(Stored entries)
____

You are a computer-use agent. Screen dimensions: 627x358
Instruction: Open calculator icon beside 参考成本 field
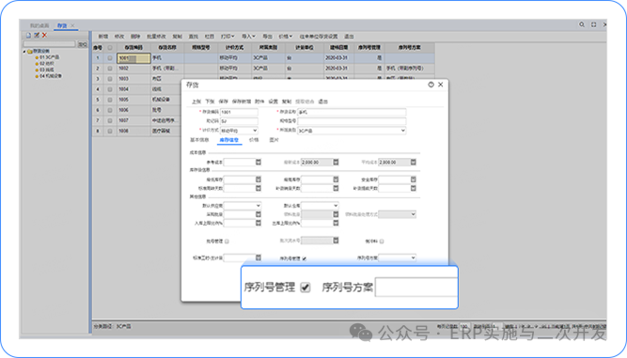259,162
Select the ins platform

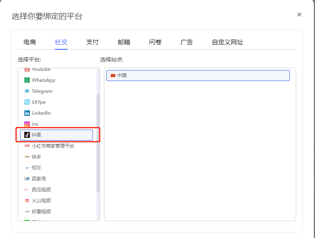35,124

____

▸ **The task**
Transcribe all records verbatim and omit each image.

▸ **Answer section**
You are a computer-use agent. Screen dimensions: 627x358
Instruction: Open calculator icon beside 参考成本 field
259,162
Select the ins platform

35,124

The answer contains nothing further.